Por isso, desde os primórdios a
liturgia solenizou a proclamação do Evangelho com uma série de gestos e ritos.
Não era lido por um simples leitor, mas pelo diácono ou pelo presbítero. Em
algumas ocasiões pelo próprio bispo
“Um presbítero ou um diácono lerá os
Evangelhos” (Const. Apost., doc. do séc. IV).

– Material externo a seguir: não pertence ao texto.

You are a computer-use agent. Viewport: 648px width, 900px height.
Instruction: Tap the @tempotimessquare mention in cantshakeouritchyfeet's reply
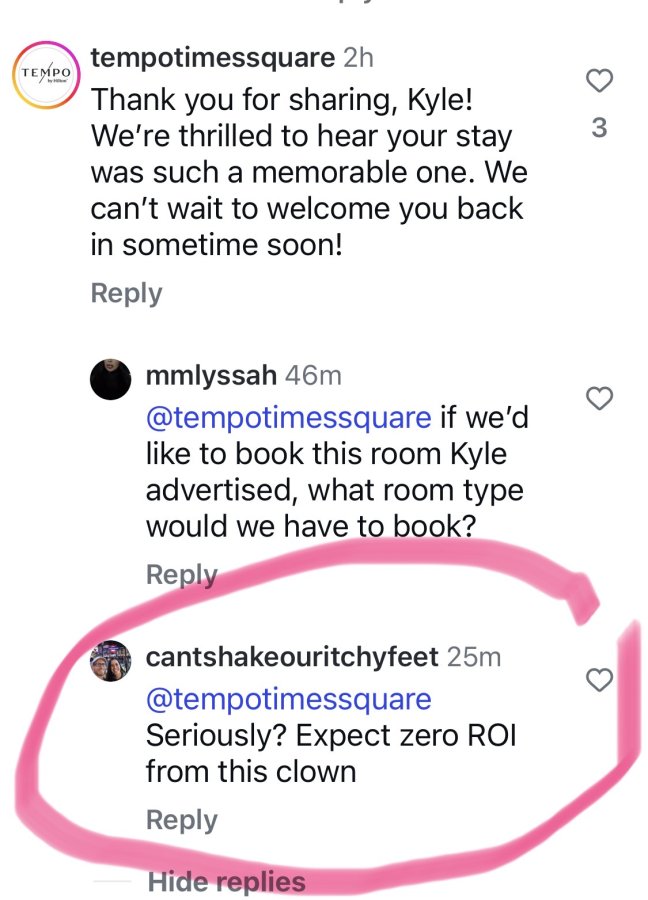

“No sétimo dia, isto é, no domingo,
antes do cantar dos galos, reúne-se, ..., a maior multidão possível na basílica
situada junto à Anastasis... Então, o bispo de pé, além do gradil, toma o
Evangelho, aproxima-se da porta e lê, ele mesmo, a Ressurreição do Senhor”
(Peregrinação de Etéria).
O Missal Romano orienta que o
ministro se prepare com uma breve oração para realizar esta leitura. Se for o
próprio padre que está presidindo, a oração é esta: “Ó Deus todo-poderoso,
purificai-me o coração e os lábios, para que eu anuncie dignamente o vosso
santo Evangelho”. Se for o diácono, ou um dos concelebrantes, no caso de não
haver diácono, a oração é assim: Diácono: “Dá-me tua bênção”. Presidente: “O
Senhor esteja em teu coração e em teus lábios para que possas anunciar
dignamente o seu Evangelho: em nome do Pai e do Filho e do Espírito Santo”.
Diácono: Amém”.
As duas orações são acompanhadas de
uma inclinação. O presidente, diante do altar, o diácono, diante do presidente.
A inclinação indica humildade. Esta deve ser a atitude de quem proclama uma
palavra que não é sua, mas do Senhor. Além do mais, como se pode ver, o pedido
é que a Palavra esteja antes no coração e depois nos lábios, pois o Senhor nos
orienta que, em primeiro lugar, sejamos suas testemunhas (At 1,8) e somente
depois, seus anunciadores(Mt 28,18-20). Esta consciência aparece também na
ordenação diaconal quando o bispo entrega ao ordenado os livros dos Evangelhos
e diz: “Recebe o Evangelho de Cristo, do qual foste constituído mensageiro;
transforma em fé viva o que leres, ensina aquilo que creres e procura realizar
o que ensinares.” (PR 238).
Terminada a leitura, o ministro
beija o livro e diz: “Pelas palavras do santo Evangelho sejam perdoados os
nossos pecados”. Além do respeito
expresso pelo beijo, este rito manifesta que a Igreja crê que anúncio do Evangelho
é anúncio de perdão e anúncio de perdão é anúncio do Evangelho. De fato, a
Palavra de Deus é como o fogo (Jr 23, 29), tal como brasa ardente toca nossos
lábios e perdoa nossos pecados (Is 6, 7).
IV
Para manter a diferença entre a
proclamação do Evangelho das demais leituras, a liturgia, tanto do oriente,
quanto do ocidente, ideou um livro especial - o Evangeliário - que passou a ser
objeto de inúmeros gestos de veneração.
1) Deve ser cuidadosa e formosamente adornado (OLM 36).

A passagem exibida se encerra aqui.